Additionally, there is a marvelous afterword by Reece, remembering Davenport as a teacher and friend. I was especially taken with his description of Davenport in the classroom:
As a teacher, Guy lectured. Or rather, he talked for fifty minutes in elliptical patterns, moving from one subject to the next much like an electron. Sometimes Guy would draw arrows back and forth on the chalkboard, from Vico to da Vinci to Samuel Beckett to Buster Keaton. But more often, he just leaned against the board, rolled a piece of chalk back and forth across the palm of his right hand, and talked. Rarely did he speak directly to whatever text we happened to be reading.

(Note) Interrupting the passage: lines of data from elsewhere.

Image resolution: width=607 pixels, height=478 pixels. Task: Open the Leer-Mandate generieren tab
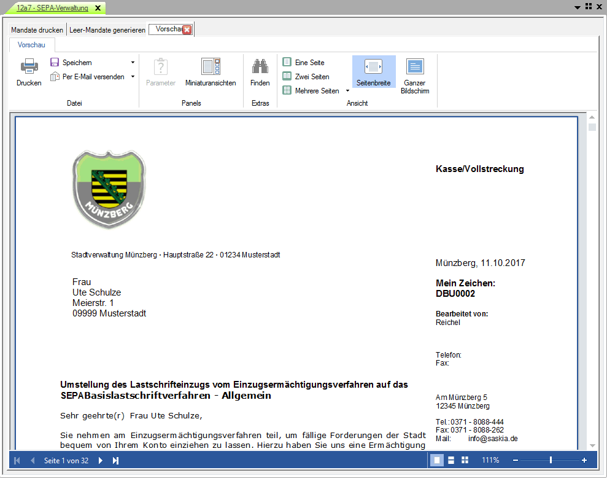pos(107,30)
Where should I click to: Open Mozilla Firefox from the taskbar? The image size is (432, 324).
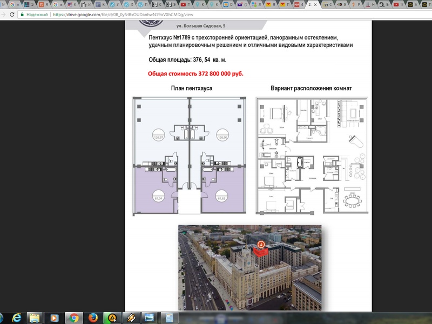tap(92, 317)
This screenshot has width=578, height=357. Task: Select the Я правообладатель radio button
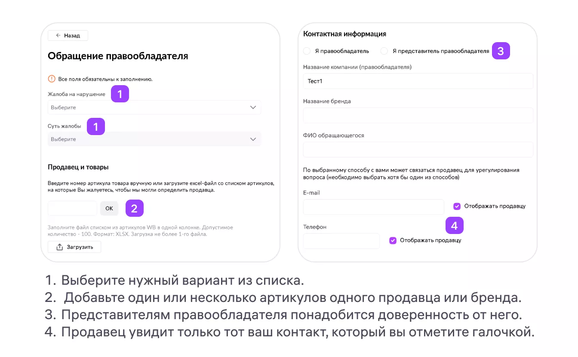tap(307, 51)
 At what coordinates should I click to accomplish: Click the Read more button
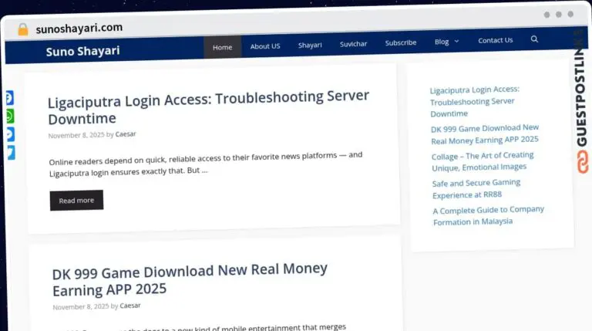[76, 201]
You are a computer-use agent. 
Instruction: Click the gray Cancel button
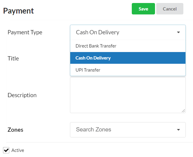170,9
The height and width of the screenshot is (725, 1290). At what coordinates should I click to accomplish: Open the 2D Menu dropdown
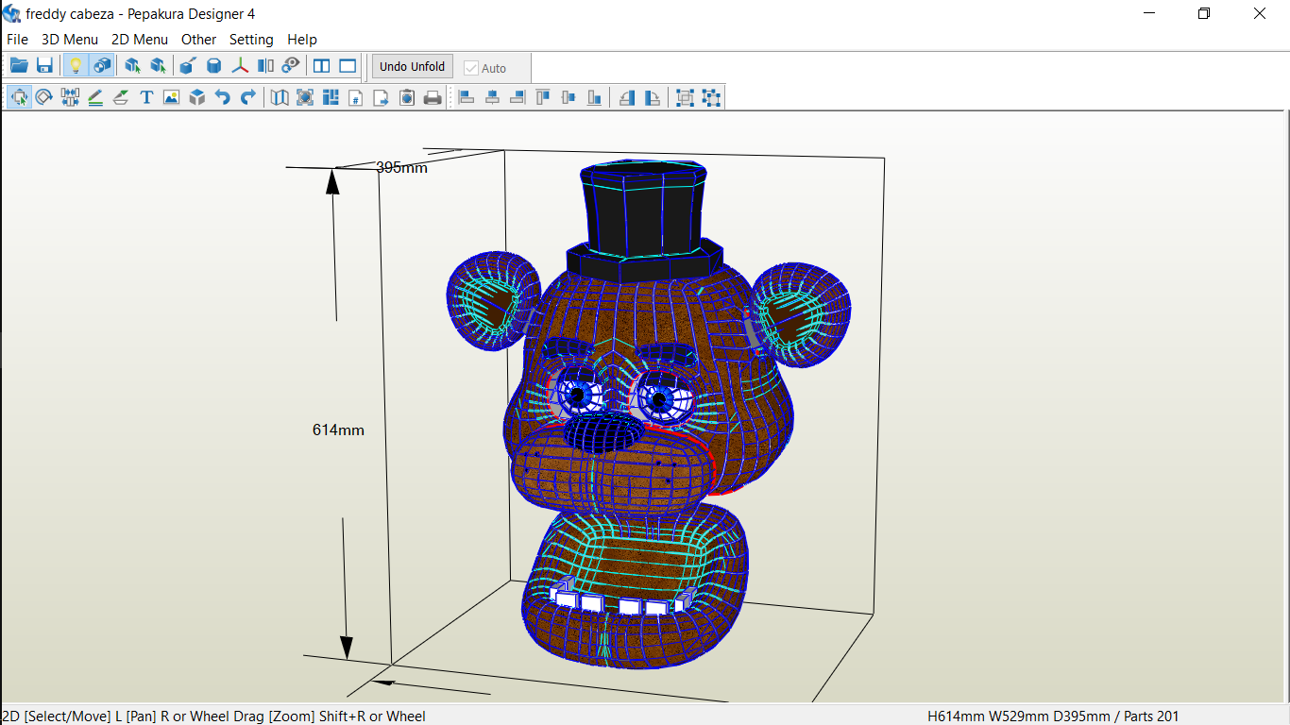tap(140, 40)
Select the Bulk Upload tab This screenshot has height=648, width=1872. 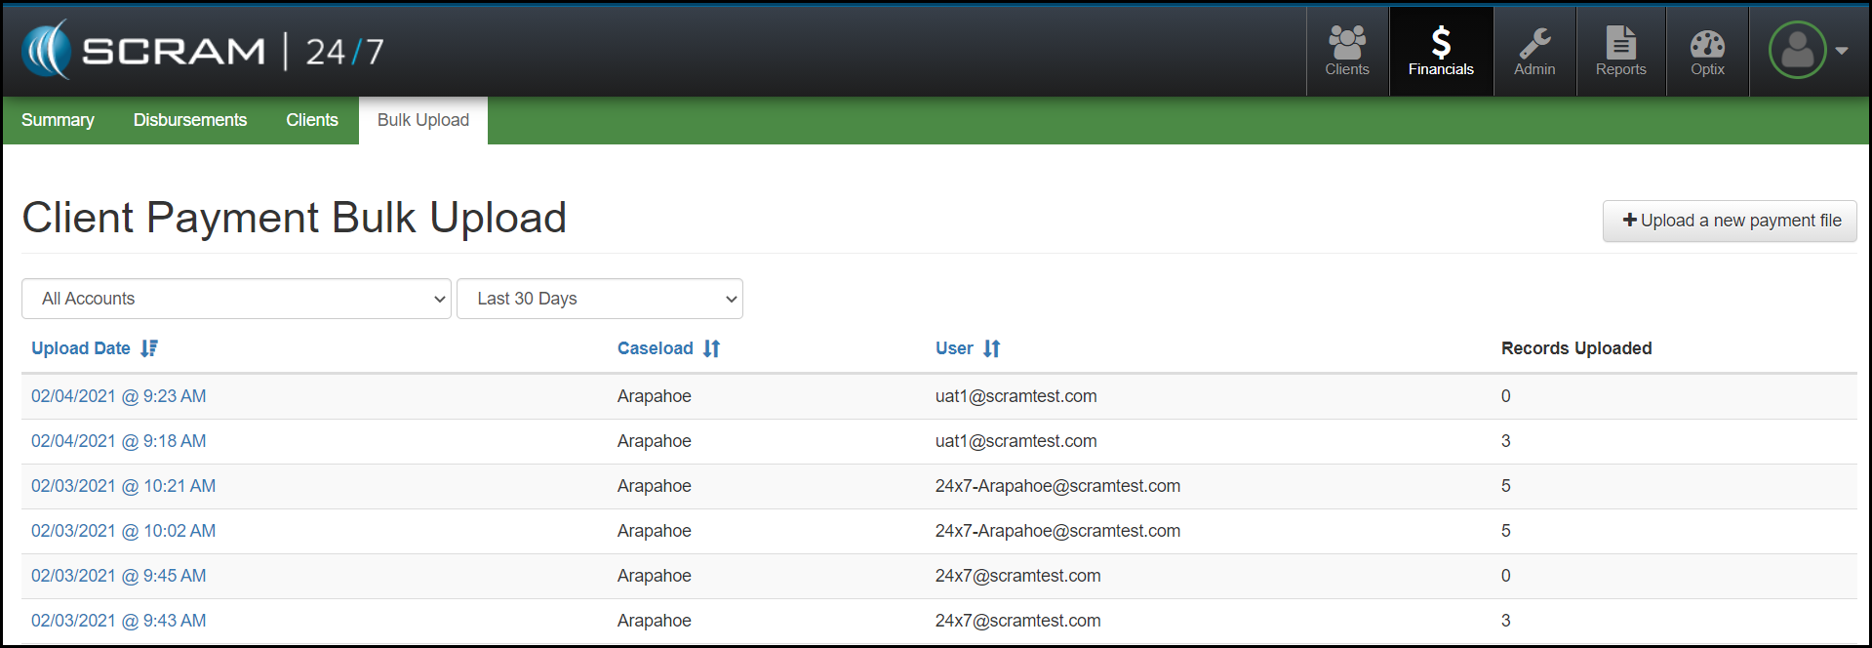point(423,120)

Reece relates that Davenport's attempts at class discussion proved disappointing to the teacher and bewildering to the students, so he resorted to lecture. His approach to grading the students' writing was less than enthusiastic: papers were returned "neatly creased down the middle and on the back was a generally low grade with a one- or two-word explanation." He apparently, and perhaps unsurprisingly, received bad course evaluations from numerous students and came to see himself as a failed teacher. (He retired soon after winning a MacArthur "genius" grant.) The anecdote is not only interesting in itself, but also adds an extra frisson to the depiction of James Joseph Sylvester's struggles as a teacher in "Autumn Blue".  Reece writes: "I think the failure was more on our part, as students. Too many of us lacked that one thing Guy thought so vital to education — curiosity."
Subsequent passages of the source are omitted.